Yet the teachers’ unions, which claim more than 3 million members and negotiate contracts in 34 states, have been all but ignored in recent years by the research community. One of the most definitive studies of unions and education reform, for example, was published in 1988, drawing from data collected several years earlier.
Why do education researchers overlook such a crucial part of the education landscape?
Some say it’s a question of anti-union bias. Others point out that it takes time and money to do the kind of in-depth studies that offer insight into the true nature and effect of unions. Compared with more popular topics in education, they say, money for research on teachers’ unions is harder to raise.
Much of the work that does get done is “God-awful,” said Adam Urbanski, the president of the Rochester (N.Y.) Teachers Association. “It’s so textbookish, it’s a quarter-century behind, and it’s sloppy.”
Scholars weren’t always uninterested in the workings of the National Education Association, the American Federation of Teachers, and their affiliates. When teachers’ unions gained collective bargaining rights 30 years ago, labor economists and other academics crunched numbers to determine whether they would drive up the cost of education. Other researchers studied the effect of unionism on the authority of principals and on school operations.
But as unions have become a fixture, they’ve faded into the background. Indeed, the handful of scholars who devote their time to studying them make up a small club, said Julia E. Koppich, an education consultant in Berkeley, Calif., and the co-author of a forthcoming book about teachers’ unions. “Generally, people have their minds made up about unions,” she said.
Charles Taylor Kerchner, an education professor at the Claremont Graduate School in Claremont, Calif., agreed.
“Policy people have basically painted unions as a problem to be fixed,” said Mr. Kerchner, who worked with Ms. Koppich on the book. “And the [unions] depict themselves as political influentials that, by definition, don’t need to be fixed. In that conversation, there are no research questions.”
That’s too bad, said Michael W. Kirst, a professor of education at Stanford University, because there are plenty of issues worth investigating.
First among them, he said, is: What has been the impact of changes in teaching contracts over the past decade as school boards have offered policy modifications instead of salary increases?
“We’re flying blind out there,” Mr. Kirst complained. “What is in the contract? How is it incrementally changing things over a long period of time? We don’t know.”
Second, he said, policymakers need to know more about the effect of political activity by teachers’ unions at the local level. Anecdotal evidence suggests they’ve stepped up their involvement in electing the 95,000 school board members in the United States.
If so, that raises questions about unions “electing both sides of the collective bargaining table,” Mr. Kirst said. “We know about their involvement [in politics] at the federal and state levels, but at the most important point of policymaking, the role of unions is a dark continent.”
While a number of universities have respected schools of industrial and labor relations, most of the scholars in them ponder labor unions in the private sector. After all, those unions came first, and more money has been available to study them.

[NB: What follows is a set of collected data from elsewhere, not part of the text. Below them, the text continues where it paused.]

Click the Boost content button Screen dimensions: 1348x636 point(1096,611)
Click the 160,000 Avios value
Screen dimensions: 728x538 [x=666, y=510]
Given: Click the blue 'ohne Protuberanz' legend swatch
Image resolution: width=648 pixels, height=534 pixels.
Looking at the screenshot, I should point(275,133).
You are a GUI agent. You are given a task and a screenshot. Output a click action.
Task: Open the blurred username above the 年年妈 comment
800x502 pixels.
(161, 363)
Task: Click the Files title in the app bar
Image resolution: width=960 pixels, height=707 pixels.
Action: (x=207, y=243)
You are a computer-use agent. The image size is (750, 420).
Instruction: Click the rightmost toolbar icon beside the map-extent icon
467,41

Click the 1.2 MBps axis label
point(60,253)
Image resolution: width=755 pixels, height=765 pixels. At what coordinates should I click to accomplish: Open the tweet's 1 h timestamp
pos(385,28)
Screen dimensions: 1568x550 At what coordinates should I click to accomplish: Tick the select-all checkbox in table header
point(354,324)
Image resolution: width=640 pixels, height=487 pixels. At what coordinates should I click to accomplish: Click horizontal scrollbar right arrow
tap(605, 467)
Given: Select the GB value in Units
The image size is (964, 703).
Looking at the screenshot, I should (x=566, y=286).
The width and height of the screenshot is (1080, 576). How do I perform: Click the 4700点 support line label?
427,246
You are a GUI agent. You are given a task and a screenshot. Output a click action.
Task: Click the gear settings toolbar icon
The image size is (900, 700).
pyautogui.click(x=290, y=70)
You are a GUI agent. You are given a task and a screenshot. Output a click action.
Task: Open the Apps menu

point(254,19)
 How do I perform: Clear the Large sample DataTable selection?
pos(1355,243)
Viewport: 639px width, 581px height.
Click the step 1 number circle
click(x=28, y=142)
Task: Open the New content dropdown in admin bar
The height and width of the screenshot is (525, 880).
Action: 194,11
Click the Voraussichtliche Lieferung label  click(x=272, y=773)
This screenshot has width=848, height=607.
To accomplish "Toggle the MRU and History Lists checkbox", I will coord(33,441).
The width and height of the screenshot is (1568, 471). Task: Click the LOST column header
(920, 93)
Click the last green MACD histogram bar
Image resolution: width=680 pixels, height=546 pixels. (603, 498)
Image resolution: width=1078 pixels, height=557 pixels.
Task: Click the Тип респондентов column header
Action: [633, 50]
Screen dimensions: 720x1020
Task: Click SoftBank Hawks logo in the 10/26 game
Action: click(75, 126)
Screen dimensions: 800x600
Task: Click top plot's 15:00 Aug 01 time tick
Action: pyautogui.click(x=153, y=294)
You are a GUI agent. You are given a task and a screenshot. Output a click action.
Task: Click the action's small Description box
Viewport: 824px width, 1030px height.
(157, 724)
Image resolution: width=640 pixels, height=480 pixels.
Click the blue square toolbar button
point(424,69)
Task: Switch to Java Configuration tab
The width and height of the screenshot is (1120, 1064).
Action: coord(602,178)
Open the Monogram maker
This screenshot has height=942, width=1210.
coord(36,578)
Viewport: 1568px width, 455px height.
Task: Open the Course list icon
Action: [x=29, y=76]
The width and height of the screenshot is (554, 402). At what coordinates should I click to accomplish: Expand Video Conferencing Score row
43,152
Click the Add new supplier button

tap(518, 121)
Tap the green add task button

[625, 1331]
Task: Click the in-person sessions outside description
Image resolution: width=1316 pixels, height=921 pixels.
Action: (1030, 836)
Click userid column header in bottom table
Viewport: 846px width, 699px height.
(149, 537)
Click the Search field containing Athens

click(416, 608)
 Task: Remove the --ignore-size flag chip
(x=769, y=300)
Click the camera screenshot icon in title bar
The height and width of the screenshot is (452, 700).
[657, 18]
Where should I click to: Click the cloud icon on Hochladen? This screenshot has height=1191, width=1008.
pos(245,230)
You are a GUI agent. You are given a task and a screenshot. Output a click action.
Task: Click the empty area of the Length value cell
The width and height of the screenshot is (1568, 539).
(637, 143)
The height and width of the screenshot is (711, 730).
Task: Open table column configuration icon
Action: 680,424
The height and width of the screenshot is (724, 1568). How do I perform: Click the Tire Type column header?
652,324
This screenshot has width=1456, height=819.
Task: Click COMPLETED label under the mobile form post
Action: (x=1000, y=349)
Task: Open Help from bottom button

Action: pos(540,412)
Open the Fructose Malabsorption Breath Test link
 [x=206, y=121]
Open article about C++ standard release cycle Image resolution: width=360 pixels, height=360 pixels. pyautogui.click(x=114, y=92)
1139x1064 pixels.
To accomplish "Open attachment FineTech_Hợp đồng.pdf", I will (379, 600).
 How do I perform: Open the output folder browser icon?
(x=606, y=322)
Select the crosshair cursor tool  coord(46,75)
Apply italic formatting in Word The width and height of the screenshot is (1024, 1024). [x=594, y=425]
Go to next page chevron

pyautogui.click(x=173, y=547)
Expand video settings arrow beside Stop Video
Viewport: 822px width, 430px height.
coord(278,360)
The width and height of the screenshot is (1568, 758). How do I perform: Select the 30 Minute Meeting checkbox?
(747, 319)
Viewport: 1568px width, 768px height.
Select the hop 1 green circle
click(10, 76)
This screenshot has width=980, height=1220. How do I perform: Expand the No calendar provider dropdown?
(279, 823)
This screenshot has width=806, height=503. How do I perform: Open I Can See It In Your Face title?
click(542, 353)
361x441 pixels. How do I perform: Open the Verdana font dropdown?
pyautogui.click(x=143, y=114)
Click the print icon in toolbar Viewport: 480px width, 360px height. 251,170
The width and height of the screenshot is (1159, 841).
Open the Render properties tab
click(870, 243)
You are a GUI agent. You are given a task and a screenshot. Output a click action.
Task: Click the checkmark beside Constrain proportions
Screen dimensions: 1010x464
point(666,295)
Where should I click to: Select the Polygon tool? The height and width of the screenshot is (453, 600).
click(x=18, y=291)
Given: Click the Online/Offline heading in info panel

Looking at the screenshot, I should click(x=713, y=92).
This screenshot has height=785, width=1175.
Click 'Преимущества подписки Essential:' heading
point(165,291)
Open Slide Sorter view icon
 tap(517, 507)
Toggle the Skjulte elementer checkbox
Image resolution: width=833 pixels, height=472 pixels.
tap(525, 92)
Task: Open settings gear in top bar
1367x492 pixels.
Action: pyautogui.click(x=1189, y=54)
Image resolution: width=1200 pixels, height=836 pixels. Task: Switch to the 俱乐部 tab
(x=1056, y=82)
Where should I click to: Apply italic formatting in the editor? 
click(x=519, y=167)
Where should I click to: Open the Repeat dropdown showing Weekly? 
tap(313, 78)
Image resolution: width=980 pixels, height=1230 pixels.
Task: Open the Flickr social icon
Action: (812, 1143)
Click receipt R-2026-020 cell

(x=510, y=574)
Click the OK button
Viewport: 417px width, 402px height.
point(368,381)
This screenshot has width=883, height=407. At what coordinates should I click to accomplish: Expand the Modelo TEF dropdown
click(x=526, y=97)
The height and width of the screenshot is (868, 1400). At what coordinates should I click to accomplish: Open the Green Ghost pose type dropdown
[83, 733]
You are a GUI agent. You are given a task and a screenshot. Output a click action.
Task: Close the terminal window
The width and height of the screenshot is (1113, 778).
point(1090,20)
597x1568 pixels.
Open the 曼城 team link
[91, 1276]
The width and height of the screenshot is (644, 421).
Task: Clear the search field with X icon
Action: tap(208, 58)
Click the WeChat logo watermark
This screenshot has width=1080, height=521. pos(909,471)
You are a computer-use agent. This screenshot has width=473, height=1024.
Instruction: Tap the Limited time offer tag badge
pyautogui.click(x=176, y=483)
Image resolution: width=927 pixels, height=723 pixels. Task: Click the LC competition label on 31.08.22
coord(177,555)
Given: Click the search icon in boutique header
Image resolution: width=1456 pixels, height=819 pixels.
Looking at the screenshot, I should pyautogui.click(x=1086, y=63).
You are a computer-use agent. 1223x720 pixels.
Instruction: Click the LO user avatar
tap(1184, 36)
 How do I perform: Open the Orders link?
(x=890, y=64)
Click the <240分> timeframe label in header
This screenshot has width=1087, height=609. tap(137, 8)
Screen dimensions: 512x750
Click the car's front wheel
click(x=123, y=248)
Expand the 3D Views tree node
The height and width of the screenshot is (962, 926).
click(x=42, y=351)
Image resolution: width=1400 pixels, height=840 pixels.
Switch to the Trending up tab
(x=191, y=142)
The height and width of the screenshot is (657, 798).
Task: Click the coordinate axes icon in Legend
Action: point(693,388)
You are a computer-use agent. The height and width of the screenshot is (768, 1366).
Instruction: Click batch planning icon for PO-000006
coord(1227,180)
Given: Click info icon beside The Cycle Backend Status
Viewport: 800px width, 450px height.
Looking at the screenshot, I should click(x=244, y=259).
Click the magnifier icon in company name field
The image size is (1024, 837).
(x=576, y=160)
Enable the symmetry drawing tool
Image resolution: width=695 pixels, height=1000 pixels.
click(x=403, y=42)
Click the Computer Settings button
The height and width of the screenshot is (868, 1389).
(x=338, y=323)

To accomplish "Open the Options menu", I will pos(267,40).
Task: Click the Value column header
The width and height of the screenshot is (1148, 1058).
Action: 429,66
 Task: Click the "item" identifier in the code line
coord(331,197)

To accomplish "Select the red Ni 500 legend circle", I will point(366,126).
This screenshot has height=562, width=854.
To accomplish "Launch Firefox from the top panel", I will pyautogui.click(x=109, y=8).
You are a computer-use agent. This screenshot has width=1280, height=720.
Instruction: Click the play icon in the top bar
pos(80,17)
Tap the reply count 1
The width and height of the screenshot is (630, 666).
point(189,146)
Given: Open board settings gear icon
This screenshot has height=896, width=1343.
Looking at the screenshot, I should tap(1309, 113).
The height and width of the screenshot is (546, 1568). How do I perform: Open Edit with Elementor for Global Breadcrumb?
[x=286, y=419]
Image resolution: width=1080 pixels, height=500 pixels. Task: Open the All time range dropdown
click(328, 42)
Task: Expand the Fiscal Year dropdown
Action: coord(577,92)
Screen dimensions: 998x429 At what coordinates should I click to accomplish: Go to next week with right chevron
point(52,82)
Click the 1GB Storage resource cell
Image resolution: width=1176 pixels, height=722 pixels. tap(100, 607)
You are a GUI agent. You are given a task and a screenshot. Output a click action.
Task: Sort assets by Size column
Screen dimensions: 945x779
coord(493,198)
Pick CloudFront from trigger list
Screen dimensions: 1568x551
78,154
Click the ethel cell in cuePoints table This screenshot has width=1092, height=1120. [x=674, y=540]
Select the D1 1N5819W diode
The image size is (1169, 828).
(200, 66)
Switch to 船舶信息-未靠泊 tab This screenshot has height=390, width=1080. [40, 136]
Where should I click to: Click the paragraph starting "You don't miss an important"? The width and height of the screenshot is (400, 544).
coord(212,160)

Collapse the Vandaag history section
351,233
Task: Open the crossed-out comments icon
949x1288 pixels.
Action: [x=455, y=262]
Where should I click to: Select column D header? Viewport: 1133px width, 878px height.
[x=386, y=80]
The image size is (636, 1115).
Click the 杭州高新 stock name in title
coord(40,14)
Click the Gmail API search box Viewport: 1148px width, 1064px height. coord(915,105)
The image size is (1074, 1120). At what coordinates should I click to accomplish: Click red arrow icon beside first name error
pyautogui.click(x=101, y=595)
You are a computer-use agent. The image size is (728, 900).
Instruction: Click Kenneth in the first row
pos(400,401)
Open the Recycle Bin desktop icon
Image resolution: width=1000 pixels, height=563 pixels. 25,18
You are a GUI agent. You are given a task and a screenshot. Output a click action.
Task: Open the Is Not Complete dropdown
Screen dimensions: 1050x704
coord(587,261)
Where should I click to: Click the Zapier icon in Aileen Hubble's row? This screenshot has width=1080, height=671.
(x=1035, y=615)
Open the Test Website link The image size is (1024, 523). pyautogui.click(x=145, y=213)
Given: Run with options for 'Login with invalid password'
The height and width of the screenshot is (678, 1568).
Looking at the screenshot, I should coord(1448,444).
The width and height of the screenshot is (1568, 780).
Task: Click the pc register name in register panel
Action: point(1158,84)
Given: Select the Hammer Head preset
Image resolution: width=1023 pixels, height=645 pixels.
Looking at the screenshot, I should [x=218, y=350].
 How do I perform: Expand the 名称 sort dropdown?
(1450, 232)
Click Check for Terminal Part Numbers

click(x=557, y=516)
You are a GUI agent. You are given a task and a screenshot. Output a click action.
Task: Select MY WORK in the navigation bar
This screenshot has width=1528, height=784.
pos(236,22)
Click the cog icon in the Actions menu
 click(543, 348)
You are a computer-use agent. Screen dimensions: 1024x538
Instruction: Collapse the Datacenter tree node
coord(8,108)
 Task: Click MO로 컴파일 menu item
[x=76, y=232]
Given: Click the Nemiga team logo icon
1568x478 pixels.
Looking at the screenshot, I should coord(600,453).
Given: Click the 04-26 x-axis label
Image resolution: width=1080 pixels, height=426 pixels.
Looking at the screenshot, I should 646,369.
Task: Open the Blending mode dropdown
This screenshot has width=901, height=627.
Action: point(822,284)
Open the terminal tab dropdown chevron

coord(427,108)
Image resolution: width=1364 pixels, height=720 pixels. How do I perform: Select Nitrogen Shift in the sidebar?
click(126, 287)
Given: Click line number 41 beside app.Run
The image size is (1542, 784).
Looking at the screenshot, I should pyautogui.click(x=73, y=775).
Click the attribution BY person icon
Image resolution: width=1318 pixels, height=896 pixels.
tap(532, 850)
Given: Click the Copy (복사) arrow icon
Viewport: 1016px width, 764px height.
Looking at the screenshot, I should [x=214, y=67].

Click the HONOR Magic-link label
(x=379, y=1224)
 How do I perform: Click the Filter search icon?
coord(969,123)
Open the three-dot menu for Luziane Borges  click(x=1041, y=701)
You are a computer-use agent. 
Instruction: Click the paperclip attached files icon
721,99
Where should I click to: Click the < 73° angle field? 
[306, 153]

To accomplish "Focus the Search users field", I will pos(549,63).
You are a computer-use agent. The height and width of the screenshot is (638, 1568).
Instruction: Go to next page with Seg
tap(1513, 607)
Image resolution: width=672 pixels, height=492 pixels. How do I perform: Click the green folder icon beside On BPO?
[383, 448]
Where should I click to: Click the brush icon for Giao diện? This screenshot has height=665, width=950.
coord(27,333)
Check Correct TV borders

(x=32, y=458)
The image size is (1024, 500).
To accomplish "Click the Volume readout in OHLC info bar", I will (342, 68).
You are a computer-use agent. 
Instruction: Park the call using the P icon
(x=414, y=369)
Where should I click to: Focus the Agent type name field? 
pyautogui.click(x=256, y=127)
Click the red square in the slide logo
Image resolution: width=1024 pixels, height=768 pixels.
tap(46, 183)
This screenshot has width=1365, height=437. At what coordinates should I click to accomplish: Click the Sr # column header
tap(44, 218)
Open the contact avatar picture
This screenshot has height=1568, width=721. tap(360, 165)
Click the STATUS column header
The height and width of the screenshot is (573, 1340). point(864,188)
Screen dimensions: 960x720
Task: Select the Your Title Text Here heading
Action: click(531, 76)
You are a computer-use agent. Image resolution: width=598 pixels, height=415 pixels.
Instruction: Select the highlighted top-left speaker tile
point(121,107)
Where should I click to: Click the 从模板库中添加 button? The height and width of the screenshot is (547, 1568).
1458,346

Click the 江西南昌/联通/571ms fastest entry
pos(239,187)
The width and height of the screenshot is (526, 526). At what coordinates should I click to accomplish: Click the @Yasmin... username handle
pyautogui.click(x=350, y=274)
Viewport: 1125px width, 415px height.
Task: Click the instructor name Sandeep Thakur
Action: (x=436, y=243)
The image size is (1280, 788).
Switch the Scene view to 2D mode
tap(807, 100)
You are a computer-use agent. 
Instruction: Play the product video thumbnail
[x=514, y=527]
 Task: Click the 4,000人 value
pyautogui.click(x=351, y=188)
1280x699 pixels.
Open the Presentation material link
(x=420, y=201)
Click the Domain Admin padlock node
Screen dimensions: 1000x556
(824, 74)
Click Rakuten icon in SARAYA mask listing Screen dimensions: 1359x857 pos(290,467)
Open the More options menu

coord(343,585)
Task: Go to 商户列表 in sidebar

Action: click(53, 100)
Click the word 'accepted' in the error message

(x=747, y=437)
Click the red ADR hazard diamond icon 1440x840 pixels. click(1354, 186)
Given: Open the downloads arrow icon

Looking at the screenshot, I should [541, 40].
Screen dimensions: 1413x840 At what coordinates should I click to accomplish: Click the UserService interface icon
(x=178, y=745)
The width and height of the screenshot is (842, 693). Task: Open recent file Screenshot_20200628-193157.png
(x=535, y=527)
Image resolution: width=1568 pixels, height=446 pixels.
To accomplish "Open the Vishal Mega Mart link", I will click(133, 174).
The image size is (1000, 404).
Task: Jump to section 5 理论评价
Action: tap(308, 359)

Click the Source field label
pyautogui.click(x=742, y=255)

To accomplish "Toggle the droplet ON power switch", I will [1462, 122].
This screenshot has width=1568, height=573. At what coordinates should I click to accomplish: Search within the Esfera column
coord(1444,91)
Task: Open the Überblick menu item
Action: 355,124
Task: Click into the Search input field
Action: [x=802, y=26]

Mr. Kirst, a member of the senior research staff for the Consortium for Policy Research in Education, said scholarship in education policy is “very current-events oriented.”
“Charters are hot, collective bargaining is cool,” he said.
Mr. Kerchner believes that teachers’ unions rank with desegregation and the advent of categorical federal funding as the most important developments in education policy of the past 50 years.
“Certainly, relative to the amount of attention that the other two have received from the research community, unions are virtually uninspected,” he said.
After all the debate this fall, however, it seems certain that the teachers’ organizations will face more scrutiny.
In September, a study concluding that teachers’ unions have a negative overall effect on student dropout rates made the editorial page of The Wall Street Journal.
The article prompted an angry letter from Albert Shanker, the president of the American Federation of Teachers, disputing the conclusions, which in turn brought a rebuttal by the study’s author, Caroline Minter Hoxby, an assistant professor of economics at Harvard University.
Conservative think tanks, including the Alexis de Tocqueville Institution in Arlington, Va., now churn out analyses of the political contributions made by the NEA and the AFT.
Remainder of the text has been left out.